*Challenge*
Copy the lines of the records below verbatim, from the line containing "Task: Select the Text tool in toolbar" through the end of the records, inclusive.

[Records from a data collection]

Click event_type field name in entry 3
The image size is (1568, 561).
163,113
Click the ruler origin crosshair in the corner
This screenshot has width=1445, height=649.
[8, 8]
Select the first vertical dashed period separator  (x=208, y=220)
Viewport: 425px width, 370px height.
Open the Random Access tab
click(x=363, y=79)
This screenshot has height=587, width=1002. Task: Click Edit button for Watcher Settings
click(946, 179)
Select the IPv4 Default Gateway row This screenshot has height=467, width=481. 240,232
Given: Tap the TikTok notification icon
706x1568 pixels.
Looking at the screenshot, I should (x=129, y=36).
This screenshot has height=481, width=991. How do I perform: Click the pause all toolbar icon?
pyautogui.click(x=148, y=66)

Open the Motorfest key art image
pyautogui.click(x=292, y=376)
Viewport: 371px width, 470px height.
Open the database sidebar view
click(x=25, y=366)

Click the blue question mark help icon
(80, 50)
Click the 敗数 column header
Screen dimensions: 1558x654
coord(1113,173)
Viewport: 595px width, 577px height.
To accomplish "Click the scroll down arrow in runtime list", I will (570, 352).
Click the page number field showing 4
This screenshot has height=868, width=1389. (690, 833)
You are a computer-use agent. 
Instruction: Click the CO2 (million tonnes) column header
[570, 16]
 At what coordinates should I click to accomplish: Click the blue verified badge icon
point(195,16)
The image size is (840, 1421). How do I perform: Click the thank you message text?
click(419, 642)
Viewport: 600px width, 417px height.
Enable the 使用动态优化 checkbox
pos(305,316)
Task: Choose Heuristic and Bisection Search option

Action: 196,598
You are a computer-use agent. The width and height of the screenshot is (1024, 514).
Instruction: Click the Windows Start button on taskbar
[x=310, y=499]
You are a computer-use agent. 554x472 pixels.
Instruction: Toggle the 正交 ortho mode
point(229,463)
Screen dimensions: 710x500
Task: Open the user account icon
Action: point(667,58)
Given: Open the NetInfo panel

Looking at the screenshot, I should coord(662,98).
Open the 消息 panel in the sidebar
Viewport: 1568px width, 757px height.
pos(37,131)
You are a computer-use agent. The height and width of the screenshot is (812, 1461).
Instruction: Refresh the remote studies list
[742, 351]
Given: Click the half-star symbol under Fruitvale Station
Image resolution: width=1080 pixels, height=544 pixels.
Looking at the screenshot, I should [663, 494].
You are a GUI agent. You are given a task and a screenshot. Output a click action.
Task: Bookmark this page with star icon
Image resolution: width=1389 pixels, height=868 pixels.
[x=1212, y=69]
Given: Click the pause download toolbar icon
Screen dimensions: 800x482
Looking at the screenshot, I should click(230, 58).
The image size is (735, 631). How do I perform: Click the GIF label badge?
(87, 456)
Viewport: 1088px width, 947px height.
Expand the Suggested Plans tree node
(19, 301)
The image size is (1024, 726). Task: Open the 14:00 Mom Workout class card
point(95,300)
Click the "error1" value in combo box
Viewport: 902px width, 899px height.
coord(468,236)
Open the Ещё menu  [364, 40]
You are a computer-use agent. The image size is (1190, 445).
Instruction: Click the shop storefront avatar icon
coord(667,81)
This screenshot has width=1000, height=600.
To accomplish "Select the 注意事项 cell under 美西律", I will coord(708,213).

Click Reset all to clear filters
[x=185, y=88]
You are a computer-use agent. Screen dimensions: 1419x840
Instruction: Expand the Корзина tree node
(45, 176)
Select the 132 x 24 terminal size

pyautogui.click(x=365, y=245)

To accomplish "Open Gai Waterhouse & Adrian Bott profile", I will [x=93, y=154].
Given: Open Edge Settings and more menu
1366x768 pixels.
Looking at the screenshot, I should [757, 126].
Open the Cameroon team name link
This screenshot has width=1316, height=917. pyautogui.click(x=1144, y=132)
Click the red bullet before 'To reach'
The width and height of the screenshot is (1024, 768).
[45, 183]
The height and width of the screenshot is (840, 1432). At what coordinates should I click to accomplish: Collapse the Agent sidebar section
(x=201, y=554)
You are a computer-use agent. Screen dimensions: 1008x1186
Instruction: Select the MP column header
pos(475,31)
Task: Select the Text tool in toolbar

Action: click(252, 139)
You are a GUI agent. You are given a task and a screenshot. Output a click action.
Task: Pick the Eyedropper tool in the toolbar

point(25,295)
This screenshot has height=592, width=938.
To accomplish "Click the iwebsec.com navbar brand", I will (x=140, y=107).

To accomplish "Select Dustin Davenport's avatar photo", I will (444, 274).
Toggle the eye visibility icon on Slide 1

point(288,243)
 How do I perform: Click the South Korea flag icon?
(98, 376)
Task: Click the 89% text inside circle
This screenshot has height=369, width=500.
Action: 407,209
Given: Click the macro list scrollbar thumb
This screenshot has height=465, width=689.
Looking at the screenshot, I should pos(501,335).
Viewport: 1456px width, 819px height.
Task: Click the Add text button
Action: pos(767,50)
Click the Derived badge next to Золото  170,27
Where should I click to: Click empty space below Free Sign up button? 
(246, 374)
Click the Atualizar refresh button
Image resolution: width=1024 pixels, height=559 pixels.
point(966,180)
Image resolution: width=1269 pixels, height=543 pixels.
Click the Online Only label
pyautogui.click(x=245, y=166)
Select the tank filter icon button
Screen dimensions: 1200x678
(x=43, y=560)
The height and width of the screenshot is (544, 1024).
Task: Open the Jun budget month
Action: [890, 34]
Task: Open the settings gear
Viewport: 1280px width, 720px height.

*Task response*
Task: Select the Text tool in toolbar

Action: click(252, 139)
You are a GUI agent. You are given a task and a screenshot. Output a click action.
Task: Pick the Eyedropper tool in the toolbar

point(25,295)
This screenshot has height=592, width=938.
To accomplish "Click the iwebsec.com navbar brand", I will (x=140, y=107).

To accomplish "Select Dustin Davenport's avatar photo", I will (444, 274).
Toggle the eye visibility icon on Slide 1

point(288,243)
 How do I perform: Click the South Korea flag icon?
(98, 376)
Task: Click the 89% text inside circle
This screenshot has height=369, width=500.
Action: 407,209
Given: Click the macro list scrollbar thumb
This screenshot has height=465, width=689.
Looking at the screenshot, I should pos(501,335).
Viewport: 1456px width, 819px height.
Task: Click the Add text button
Action: pos(767,50)
Click the Derived badge next to Золото  170,27
Where should I click to: Click empty space below Free Sign up button? 
(246, 374)
Click the Atualizar refresh button
Image resolution: width=1024 pixels, height=559 pixels.
point(966,180)
Image resolution: width=1269 pixels, height=543 pixels.
Click the Online Only label
pyautogui.click(x=245, y=166)
Select the tank filter icon button
Screen dimensions: 1200x678
(x=43, y=560)
The height and width of the screenshot is (544, 1024).
Task: Open the Jun budget month
Action: [890, 34]
Task: Open the settings gear
Viewport: 1280px width, 720px height.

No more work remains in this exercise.